To take a look at the collection, you can use the public demo and try our content-based searching in the images.
Profiset download
To download the Profiset data, you first need to confirm the Profiset usage agreement. Subsequently, we shall provide you with the access details.
If you download and use the Profiset collection for research purposes, please, reference the following paper:
- Budikova, P., Batko, M., and Zezula, P. (2011). Evaluation Platform for Content-based Image Retrieval Systems. In Proceedings of International Conference on Theory and Practice of Digital Libraries 2011, LNCS 6966, pages 130-142, Berlin: Springer. ISBN 978-3-642-24468-1.
If you use the DeCAF descriptors for efficiency evaluation, you can reference the following paper:
- Novak, D., Batko, M., and Zezula, P. (2015). Large-scale Image Retrieval using Neural Net Descriptors. In Proceedings of SIGIR ’15, pages 1039-1040, ACM New York, NY, USA. ISBN 978-1-4503-3621-5.
Profiset evaluation platform
Apart from the Profiset data itself, we also offer to share data that can be used for evaluation of large-scale image search systems. In particular, we provide a set of query topics, and a partial ground truth for each query topic. All this data is also included in the download package.

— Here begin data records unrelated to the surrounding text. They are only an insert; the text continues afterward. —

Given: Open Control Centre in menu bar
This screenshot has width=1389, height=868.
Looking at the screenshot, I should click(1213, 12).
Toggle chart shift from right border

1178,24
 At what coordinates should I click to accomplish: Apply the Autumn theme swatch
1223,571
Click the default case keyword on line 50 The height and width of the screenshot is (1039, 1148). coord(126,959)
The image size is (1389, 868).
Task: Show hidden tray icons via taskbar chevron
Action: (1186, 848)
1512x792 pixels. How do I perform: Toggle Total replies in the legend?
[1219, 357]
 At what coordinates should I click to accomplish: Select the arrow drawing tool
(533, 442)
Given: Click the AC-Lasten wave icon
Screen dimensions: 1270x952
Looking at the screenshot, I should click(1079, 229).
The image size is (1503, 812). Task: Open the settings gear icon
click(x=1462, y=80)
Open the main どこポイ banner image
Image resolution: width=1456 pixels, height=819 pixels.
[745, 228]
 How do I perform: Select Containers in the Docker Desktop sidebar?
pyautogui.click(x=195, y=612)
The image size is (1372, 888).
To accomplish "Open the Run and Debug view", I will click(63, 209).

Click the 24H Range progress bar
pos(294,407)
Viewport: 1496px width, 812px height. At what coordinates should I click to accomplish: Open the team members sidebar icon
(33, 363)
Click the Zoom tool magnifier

To enable efficient testing of search methods, we have defined a set of 100 query topics. For each of them, a semi-automatically collected ground truth data verified by users is available. Each query topic is formed by single query image and a few keywords (typically one or two). The topics were selected using the Profimedia search logs and several examples of queries that we know from experience to be either easy or difficult to process in content-based searching. We also checked that there are enough relevant results for each query on the dataset. The following categories are represented by the topics: activity (5 queries), animal (8), art (6), body part (5), building (3), event (3), food (8), man-made objects (16), nature (16), people (12), place (9), plant (2), speciï¬c building (4), vehicle (3).
A ground truth for a given query topic should in ideal case contain an indicator of relevance for each object in the dataset. However, creating such ground truth requires enormous amount of human labour. Therefore, we only provide a partial ground truth for each query. We employed a set of 140 different search methods exploiting different approaches (text-based search, content-based search, combination of both) to obtain a set of candidate objects. These were then manually evaluated by our judges (lab members). The judges were asked to mark each object as very good, acceptable, or irrelevant, which we transformed into relevance levels of 100 %, 50 % and 0 %, respectively. Each query-object pair was evaluated at least twice, the final relevance of a result object is computed as an average of the collected evaluations.